Champion d'Europe 2018, le Belge avait déjà échoué à deux reprises en finale de Grand Chelem en 2017, à Abou Dhabi et en 2018, à Ekaterinbourg. Ce dimanche, il a su se concentrer pour s'imposer. "Je me suis bien senti toute la journée. Dans ma tête, un seul mot tournait : la victoire. Je suis resté concentré du début à la fin. Pourtant, j'aurais pu perdre ma concentration lors de certains passages."

En effet, le 40e mondial a vécu une demi-finale compliquée contre l'Ouzbek Turoboyev, porté par les spectateurs. "Je prends un waza-ari, puis j'ai été insulté par le public. C'est presque parti en bagarre, mais tout est bien qui finit bien", a expliqué le judoka de 28 ans.
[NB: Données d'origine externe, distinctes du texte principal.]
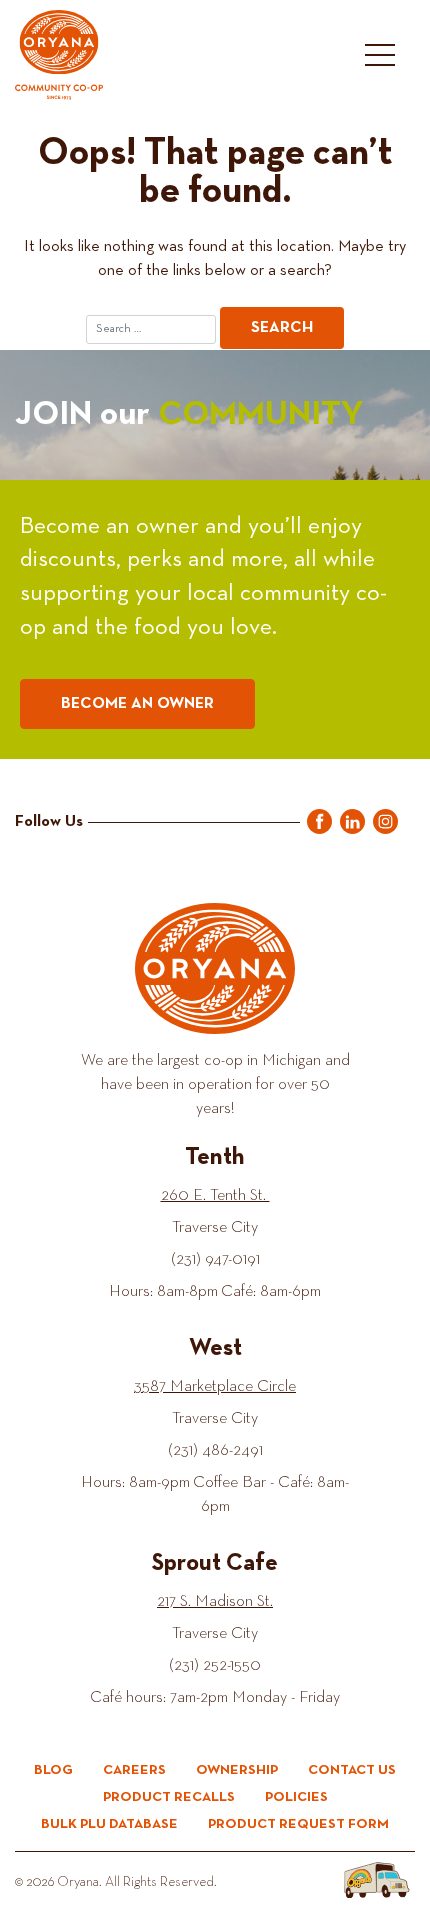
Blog (53, 1770)
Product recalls (169, 1797)
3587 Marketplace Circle (215, 1387)
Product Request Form (298, 1824)
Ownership (237, 1770)
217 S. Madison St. (215, 1602)
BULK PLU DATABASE (109, 1824)
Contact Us (352, 1770)
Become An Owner (137, 704)
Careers (134, 1770)
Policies (296, 1797)
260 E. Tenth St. (215, 1196)
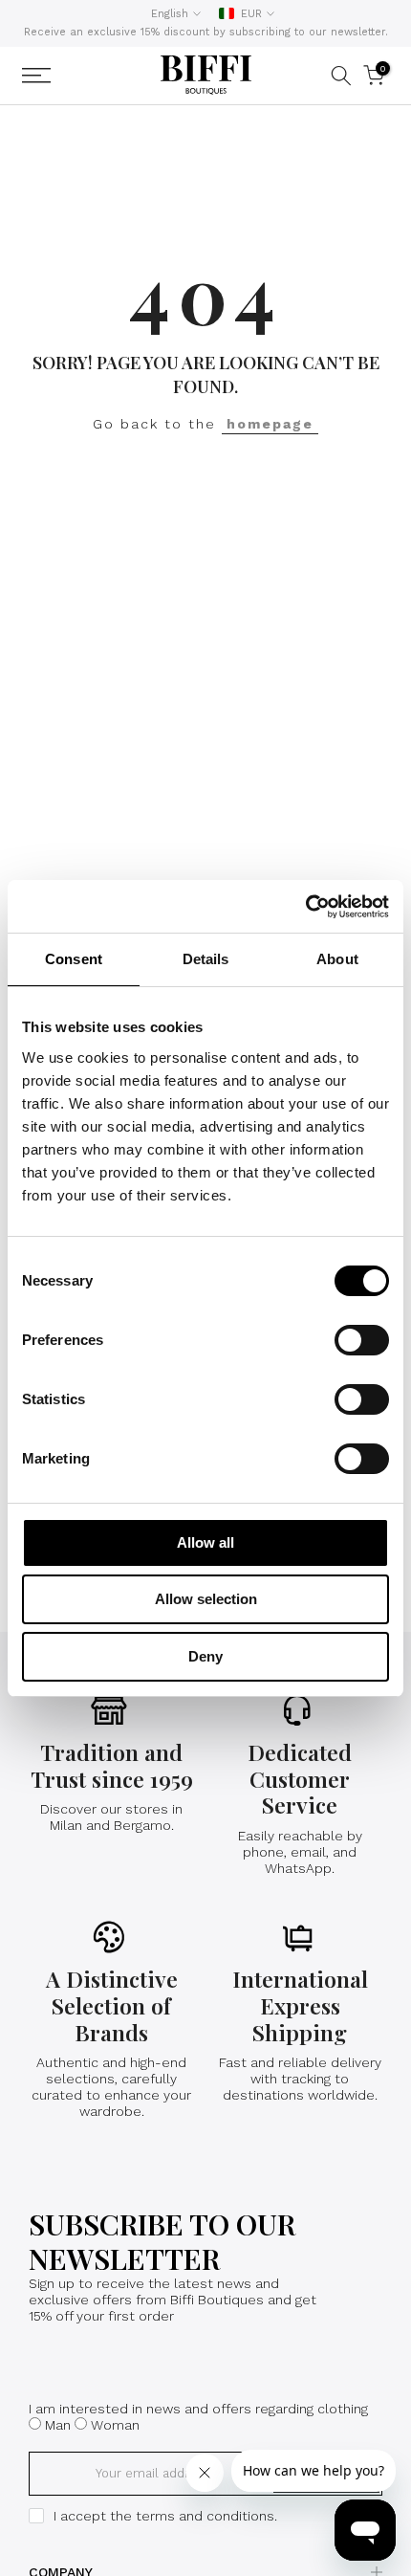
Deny (205, 1656)
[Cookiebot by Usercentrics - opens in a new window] (305, 906)
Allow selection (206, 1599)
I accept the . (165, 2515)
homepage (270, 423)
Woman (115, 2425)
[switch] (362, 1340)
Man (58, 2425)
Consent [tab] (73, 959)
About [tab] (337, 959)
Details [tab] (206, 959)
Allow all (205, 1542)
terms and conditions (205, 2515)
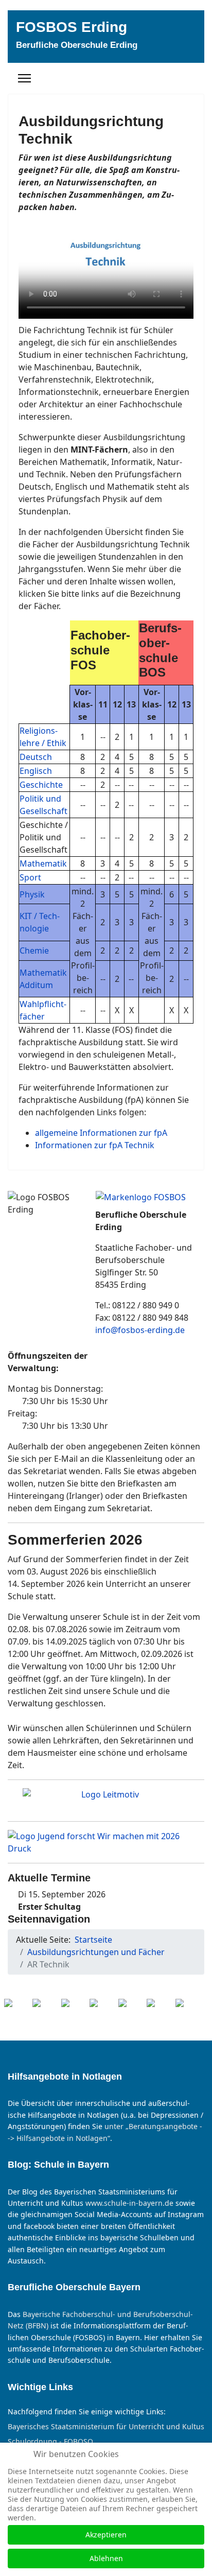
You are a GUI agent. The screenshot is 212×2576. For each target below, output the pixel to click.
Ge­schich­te (41, 784)
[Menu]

En finale, Nikiforov a battu un ami, le Bulgare Georgiev grâce à deux waza-ari. "Je le connais depuis très longtemps, c'était bizarre de combattre contre un ami", a ajouté le Belge d'origine bulgare.

Grâce à cette victoire, Nikiforov devrait effectuer un bond en avant au classement olympique, où il figurait au 40e rang avant cette compétition. Il lui faut figurer dans le Top 18 de sa catégorie (avec un judoka par par pays) pour être assuré de disputer les Jeux de Tokyo. "C'est un bon coup de boost pour les JO de Tokyo car ça rapporte beaucoup de points et enlève une petite pression", a-t-il avoué.